Peter Aczel's classic paper An Introduction to Inductive Definitions
https://www.sciencedirect.com/science/article/pii/S0049237X08711200
says that, in an inductive definition,
a rule is a pair (X,x), where X is a set, called the set of premisses and x is the conclusion. The rule will usually be written X->x.
Now, this does not say anything about the finiteness of the set X.
Up to my memory, practical verification tasks involve only finite premise sets Xs, like the reflexive and transitive closure at
https://isabelle.in.tum.de/dist/Isabelle2017/doc/tutorial.pdf#page=124
I have two, related questions:
Is it possible in Isabelle to use infinite premises?
If yes, are there practical examples for that?
Yes, it has to be finite. How would you even write down an infinite set of rules?
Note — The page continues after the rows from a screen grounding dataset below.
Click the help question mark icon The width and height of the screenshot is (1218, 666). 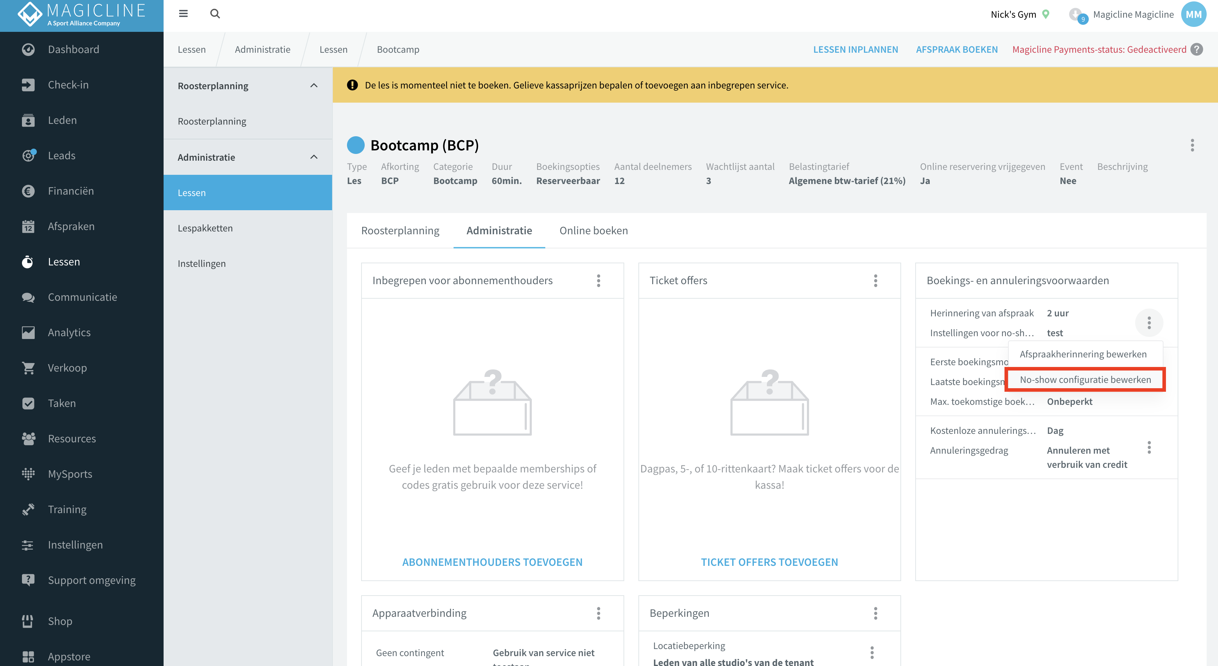(1197, 50)
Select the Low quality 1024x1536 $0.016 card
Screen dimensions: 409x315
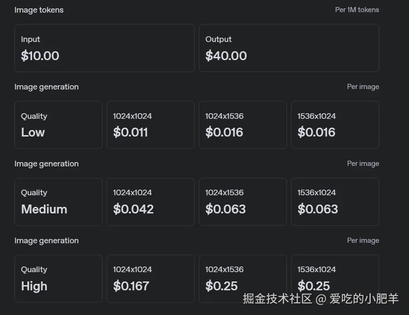243,125
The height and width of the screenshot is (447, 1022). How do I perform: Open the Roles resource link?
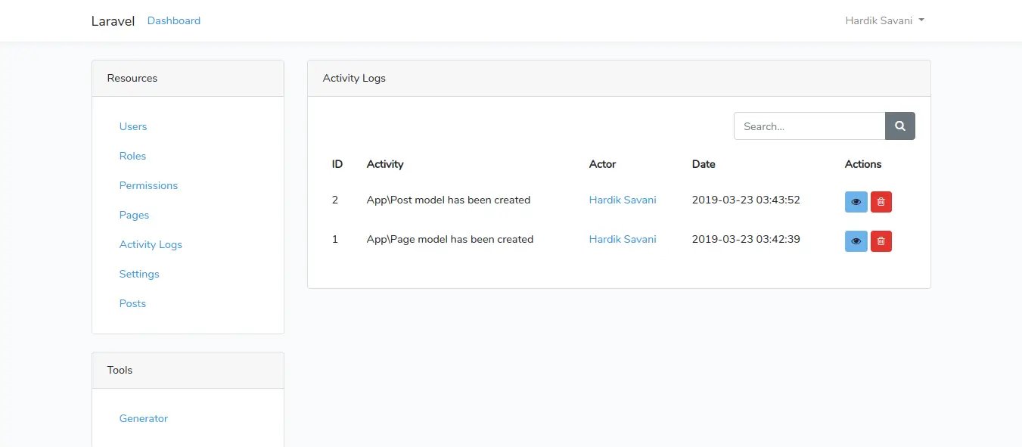tap(132, 156)
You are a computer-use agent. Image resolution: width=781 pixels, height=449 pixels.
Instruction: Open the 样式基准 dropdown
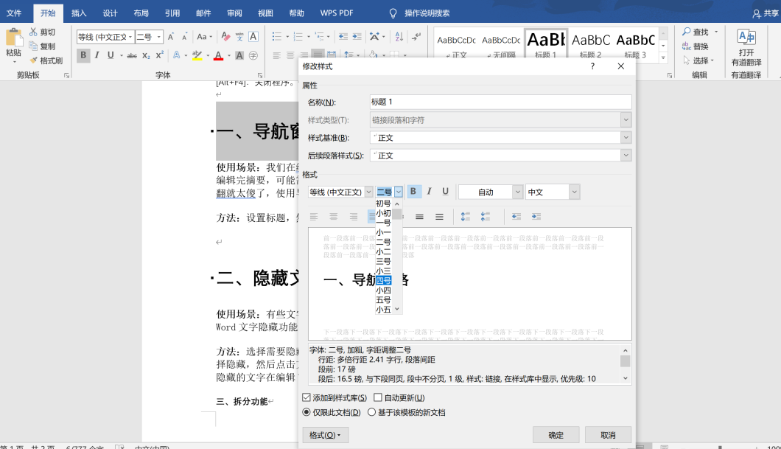click(x=626, y=138)
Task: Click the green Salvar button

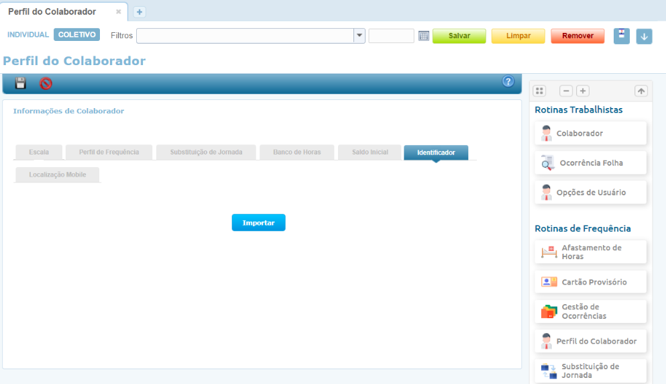Action: (459, 36)
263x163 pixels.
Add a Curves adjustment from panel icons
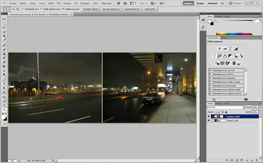click(230, 49)
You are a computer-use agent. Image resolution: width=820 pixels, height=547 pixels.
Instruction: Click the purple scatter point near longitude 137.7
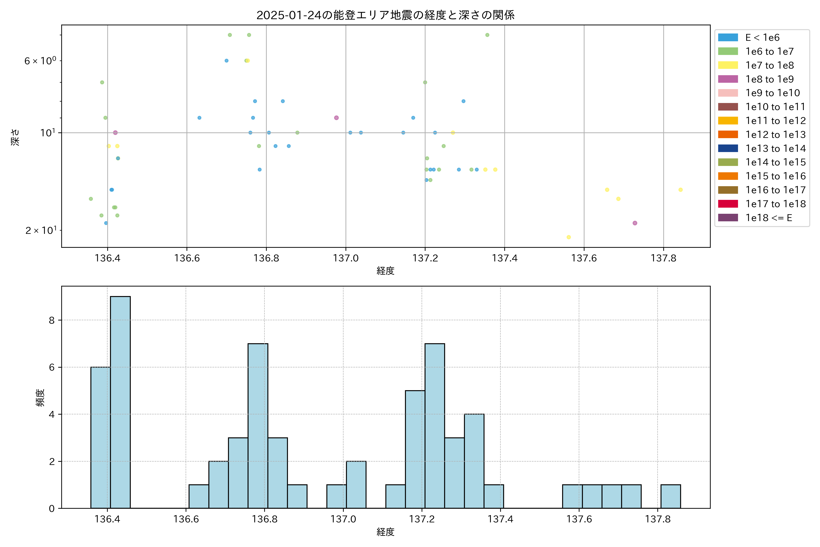point(635,223)
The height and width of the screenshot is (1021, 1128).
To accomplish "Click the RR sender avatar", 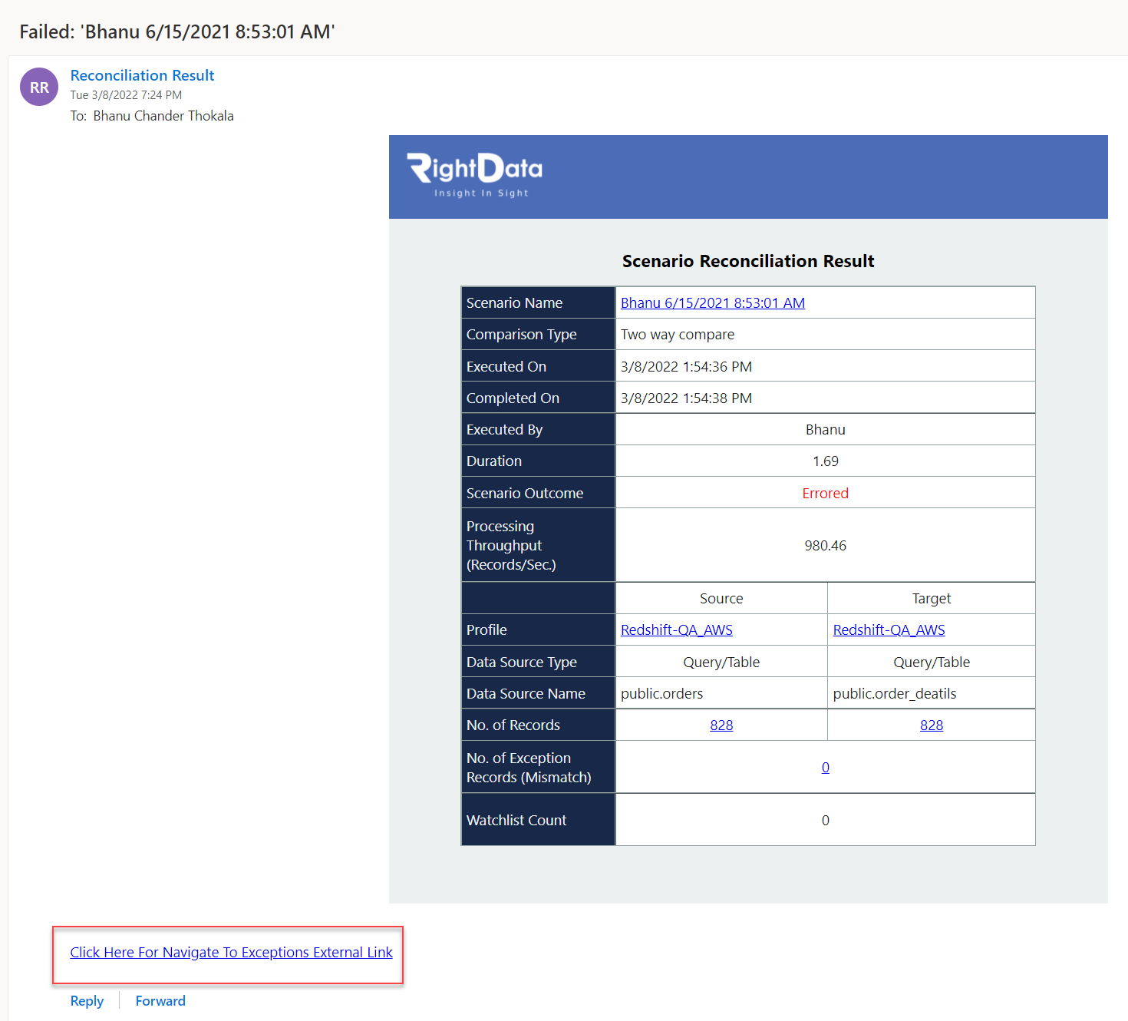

Of course, you have all the expressive power of HOL at your disposal, so you can write something like ‘∀x. f x ≤ f (x + 1)’, which corresponds to infinitely many clauses ‘f 0 ≤ f 1’, ‘f 1 ≤ f 2’, etc. in a sense, but that's still only one assumption.
EDIT: In response to your comment, you could capture this example in Isabelle like this (if I understood it correctly)
inductive acc :: "('a ⇒ 'a ⇒ bool) ⇒ 'a ⇒ bool" for lt where
"(⋀x. lt x a ⟹ acc lt x) ⟹ acc lt a"
Here, lt
stands for ‘less than’ and represents some relation. This is actually pretty much what Wellfounded.acc
(as in ‘accessible part’) from the Wellfounded
theory in Isabelle/HOL does and how it is defined. A perhaps slightly nicer presentation would be this:
context
fixes lt :: "'a ⇒ 'a ⇒ bool" (infix "≺" 50)
begin
inductive acc :: "'a ⇒ bool" where
"(⋀x. x ≺ a ⟹ acc x) ⟹ acc a"
end
I only glanced over the article you linked, but it seems to me that what he discusses is less general than Isabelle's inductive predicates. It looks to me like he gives a way of defining inductive predicates P
that take a single parameter, and all the production rules must be of the form (∀x∈A(a). P(x)) ⟹ P(a)
. This can easily be modelled in Isabelle, as you can see above.